Repeat every record exactly, but keep images out of the copy.

BEGIN EXERCISE MATERIAL

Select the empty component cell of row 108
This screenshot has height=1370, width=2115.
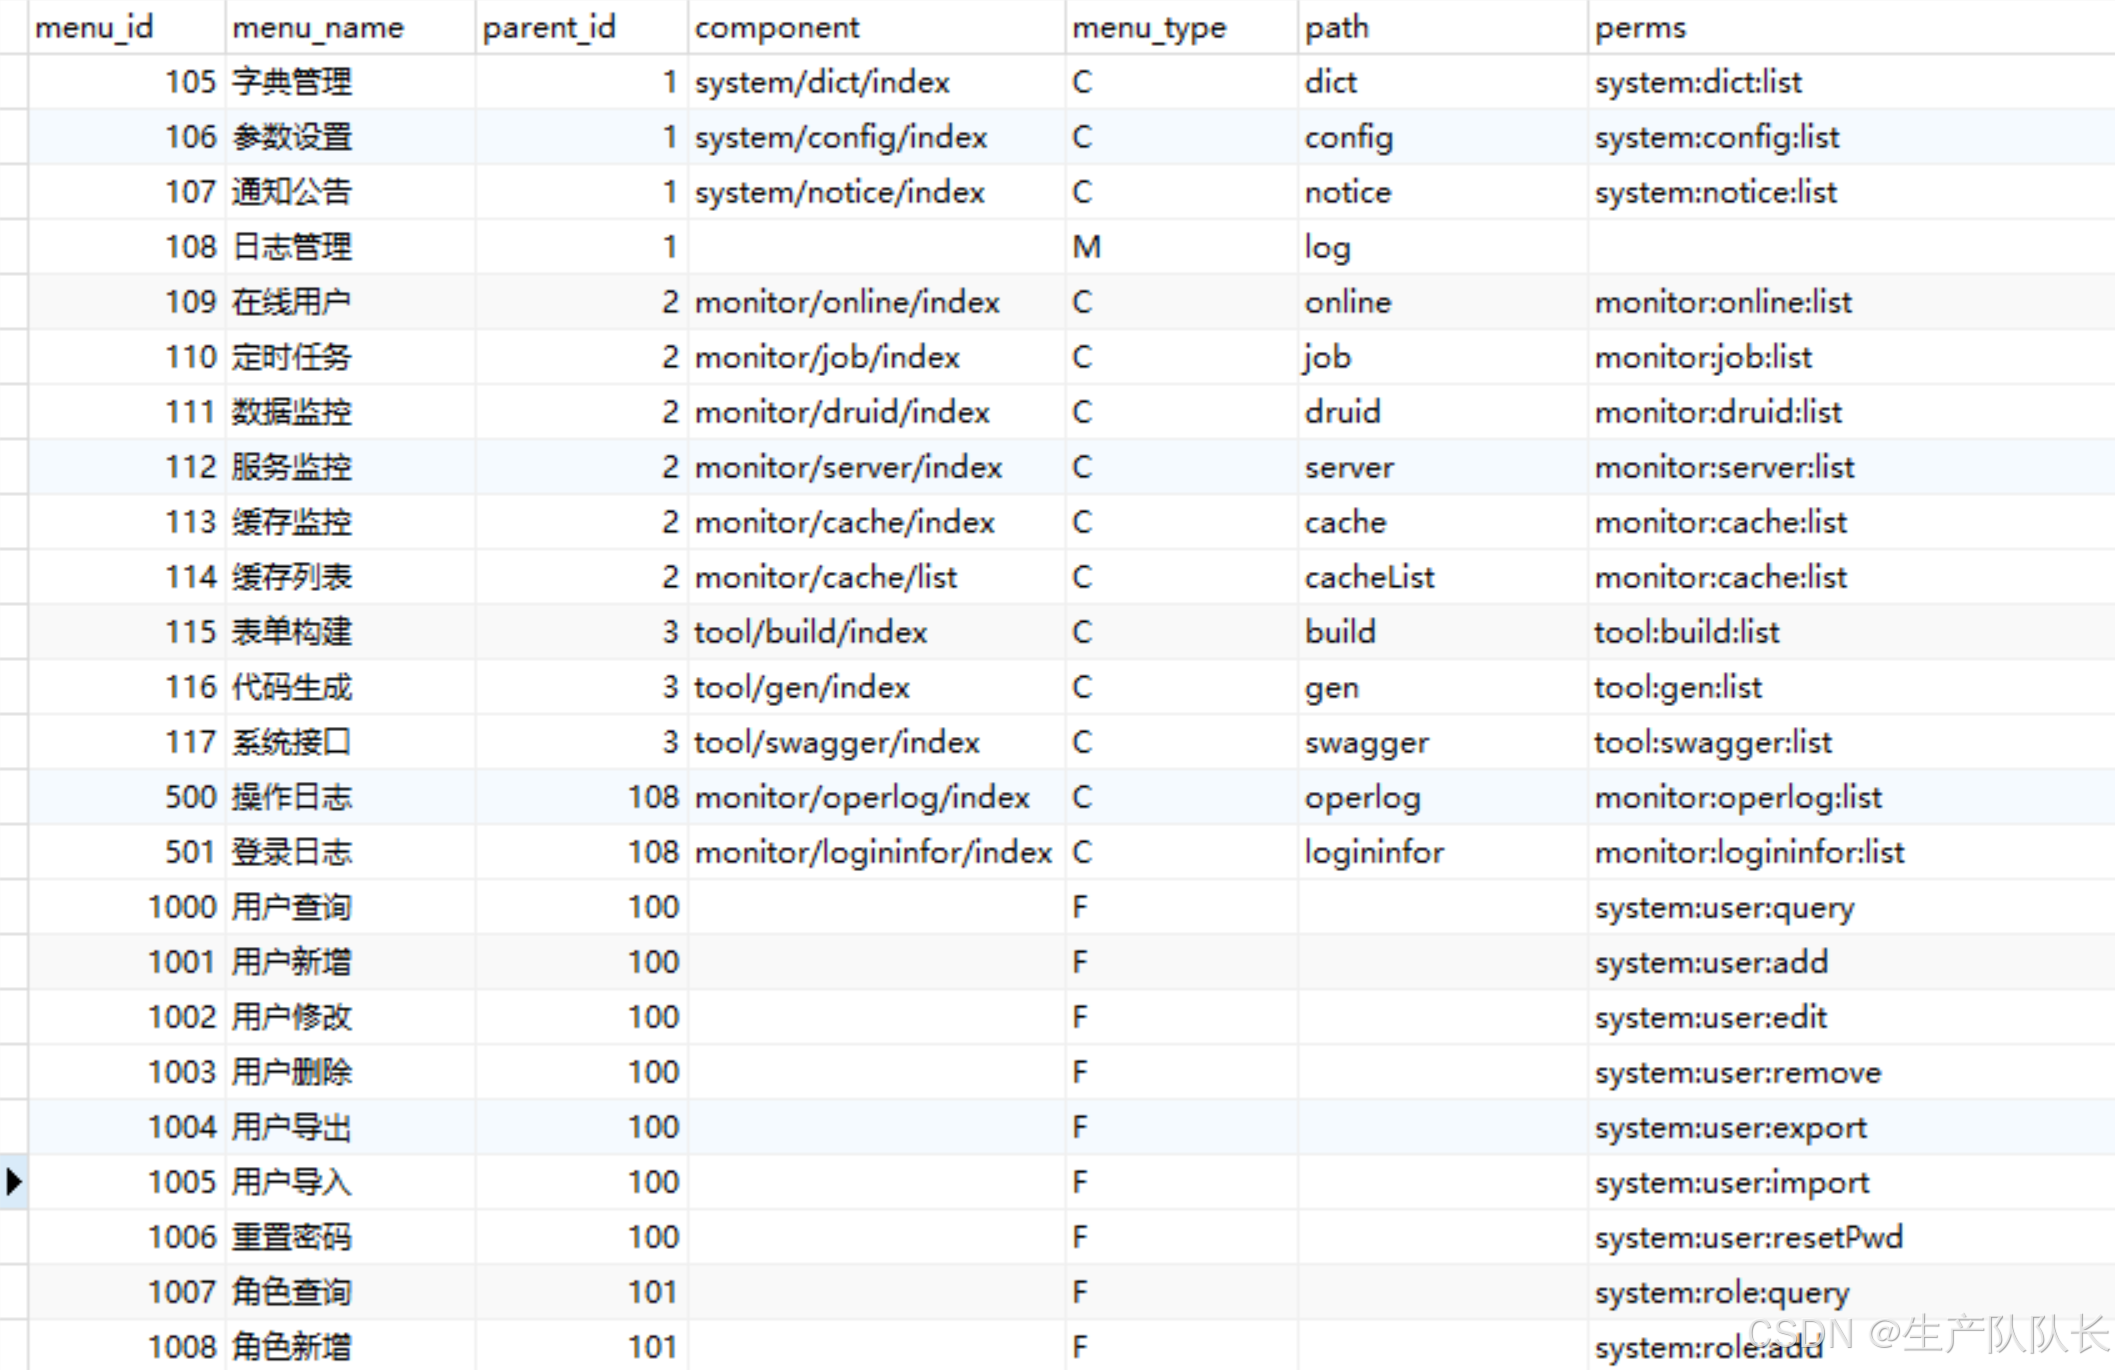tap(875, 247)
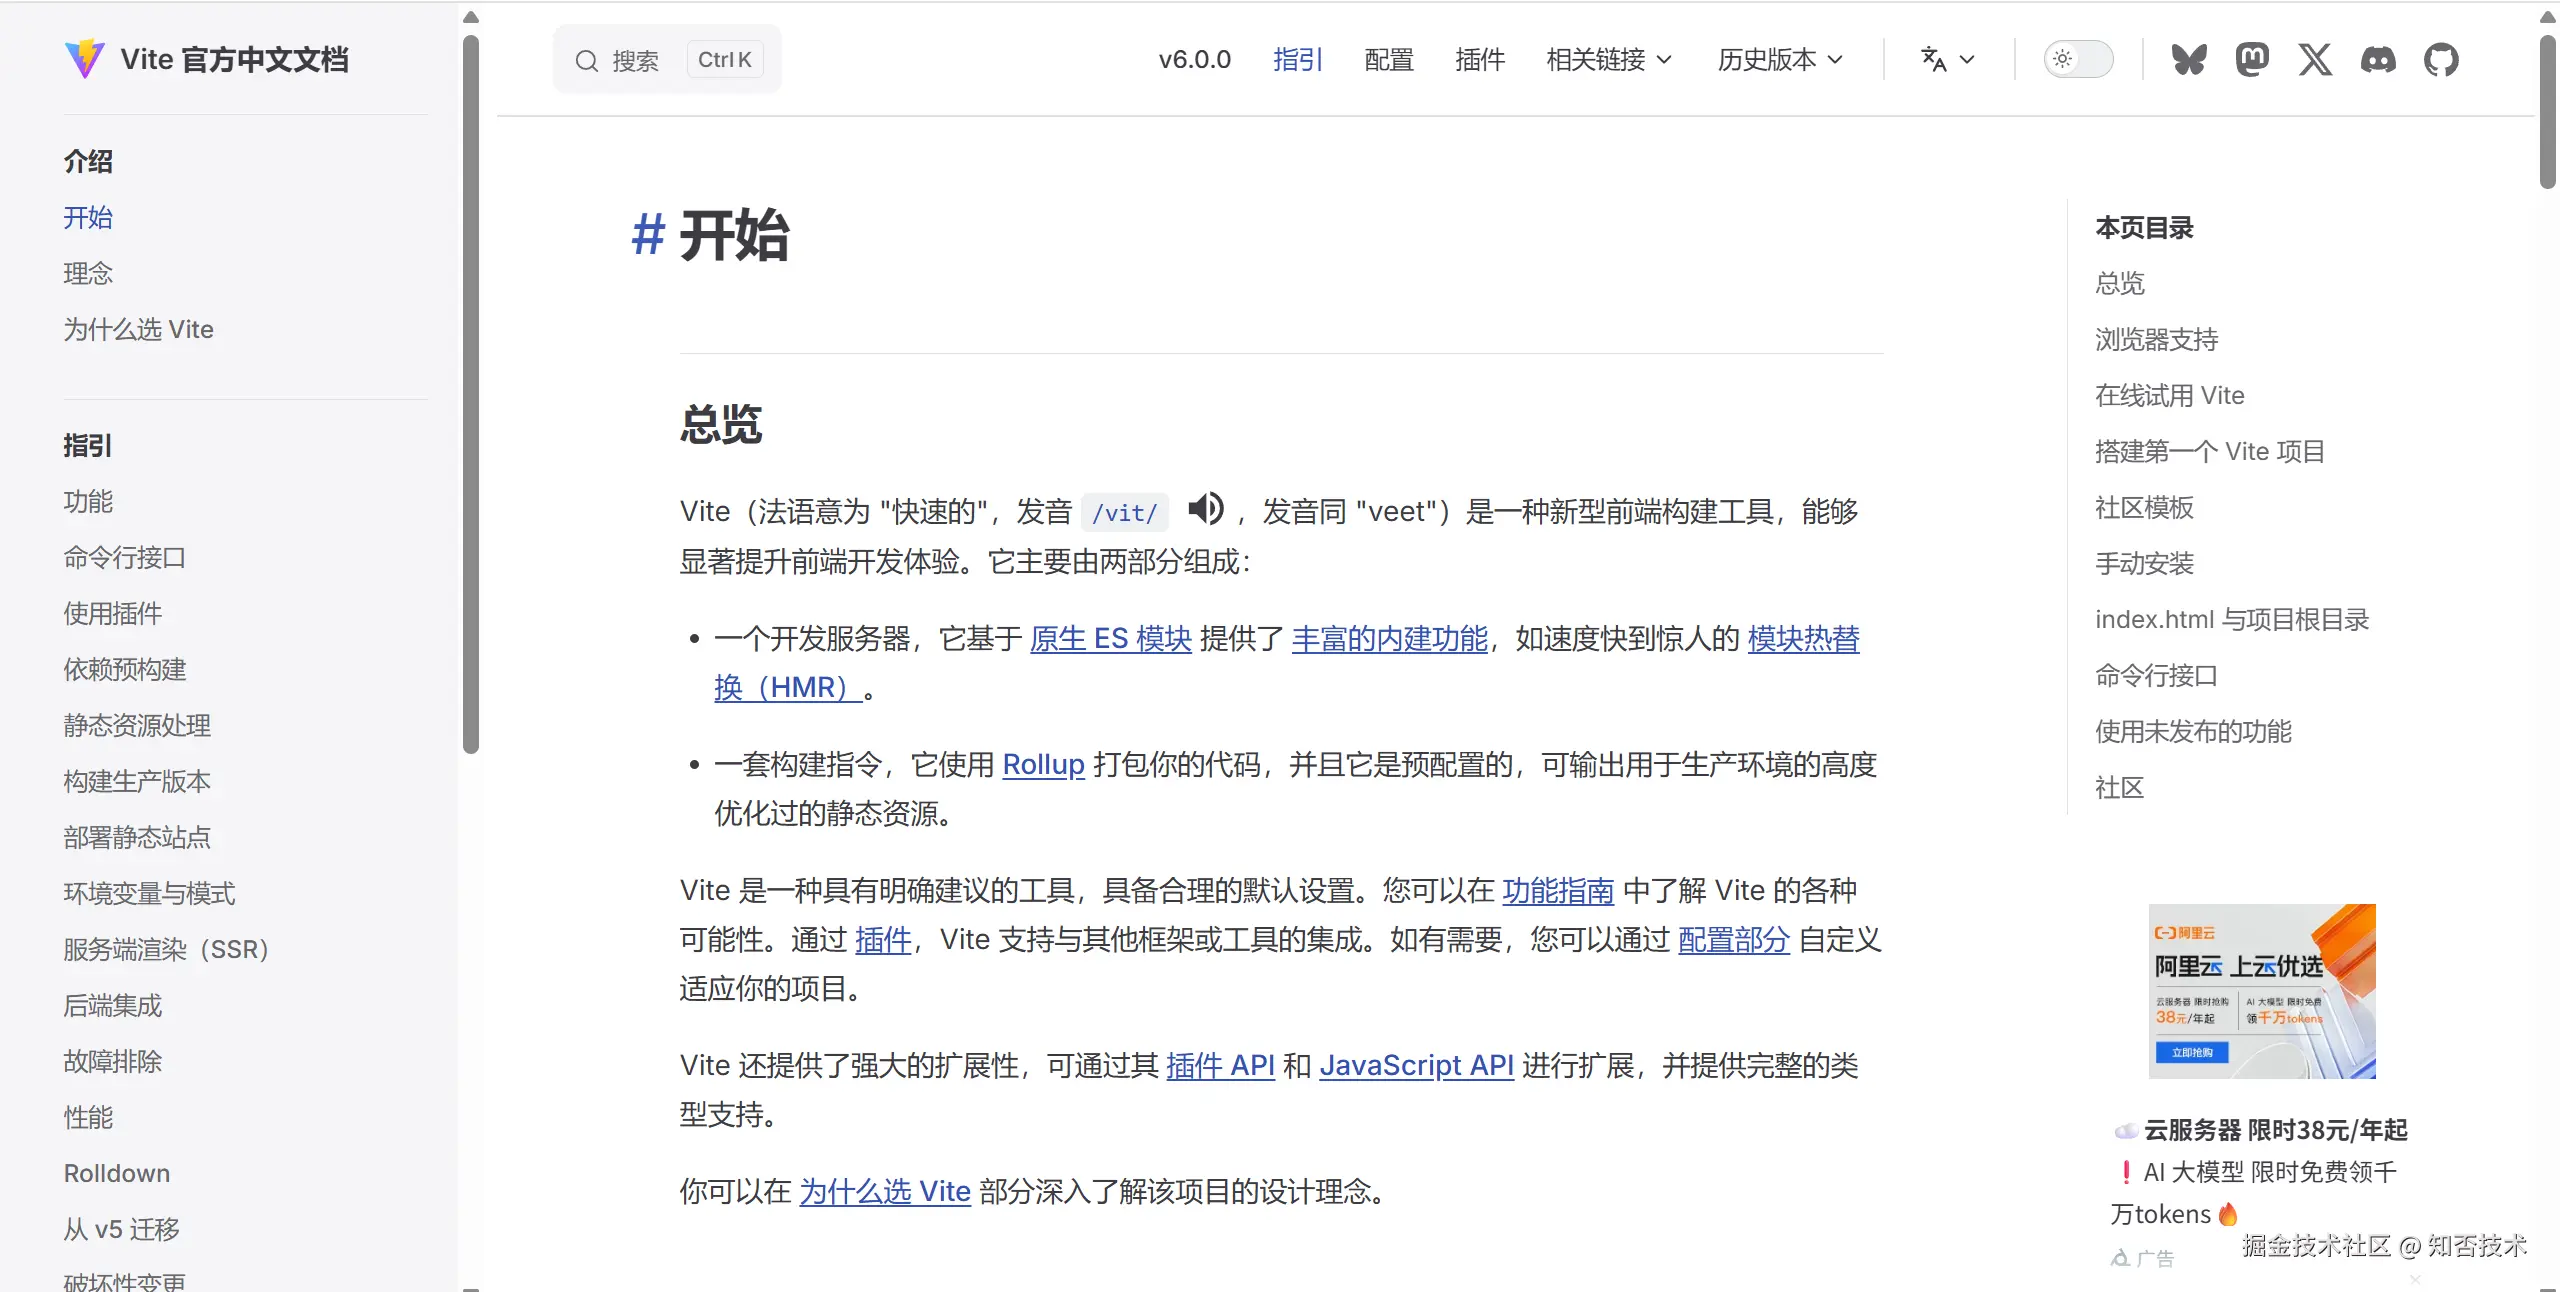Toggle the light/dark theme switch

tap(2078, 60)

END EXERCISE MATERIAL

_REPLY TO THE EXERCISE_
Select the empty component cell of row 108
This screenshot has height=1370, width=2115.
tap(875, 247)
Toggle the light/dark theme switch

tap(2078, 60)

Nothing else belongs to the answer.